Mayor Dale Archer notes that in 2017, East Greenwich bought new vehicles for its police, public works, fire department and construction department, upgraded its telephone systems in the township buildings, and improved the lighting in its sports parks, all within its budget. Archer added that the town debt has been reduced from well over $20 million to below $18 million since 2014.
Highlights from the 2018 budget include replacing police vehicles every year, construction of two outdoor basketball courts at Thompson Park, adding full time employees to public works and the police department, a new rock salt shed for public works, and the building of a new fire house.
Archer mentioned that 2017 also featured the first water rate reduction for East Greenwich residents in five years. “We are setting the standard for other communities,” Archer said.
The mayor pointed out that East Greenwich’s anticipated surplus will be close to their goal of $2 million set five years ago.

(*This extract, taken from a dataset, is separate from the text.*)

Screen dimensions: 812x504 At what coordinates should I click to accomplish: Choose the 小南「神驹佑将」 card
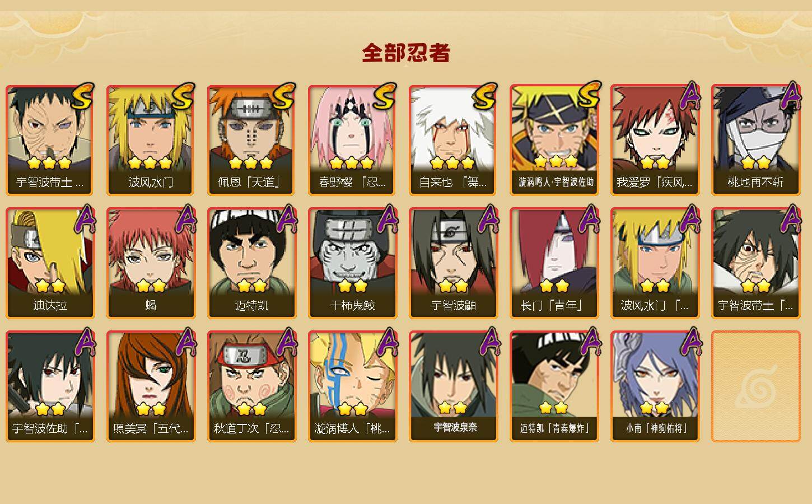click(x=655, y=386)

Elsewhere, after a public hearing, the Committee adopted a bond ordinance that appropriated $2,280,200 for improving the township’s Well No. 3. East Greenwich shut down Well No. 3 about four years ago after testing found high levels of the unregulated chemical perfluoronananoic acid.

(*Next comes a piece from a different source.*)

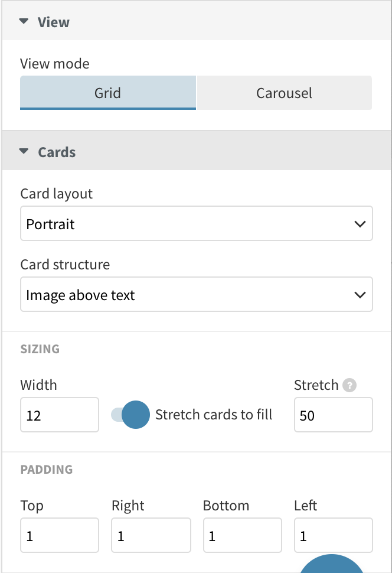
Task: Click the blue circular button at bottom
Action: pyautogui.click(x=331, y=564)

The Committee applied for a grant from the New Jersey Environmental Infrastructure Trust program in 2017 to help with the costs of a filtration system to remove it. The NJEIT supplies funding and financial aid for New Jersey water related issues.
Under new business, the Committee discussed using a traffic study to lower the speed limit on Friendship Road. It is currently set at 40 miles per hour. Archer said the town’s Director of Traffic Safety wants to get that reduced because there have been a number of accidents on that road over the past few years.
Archer explained that the township engineer goes out on the traffic study for about a month and brings back his recommendations.
Also, the Committee accepted the retirement notice from Ronald F. Mertz Sr. as Building Inspector effective on March 31. “It’s a true loss for the township,” commented Committeeman Stephen Bottiglieri. “He’s lived in the township for a long time, and served with us for a long time.”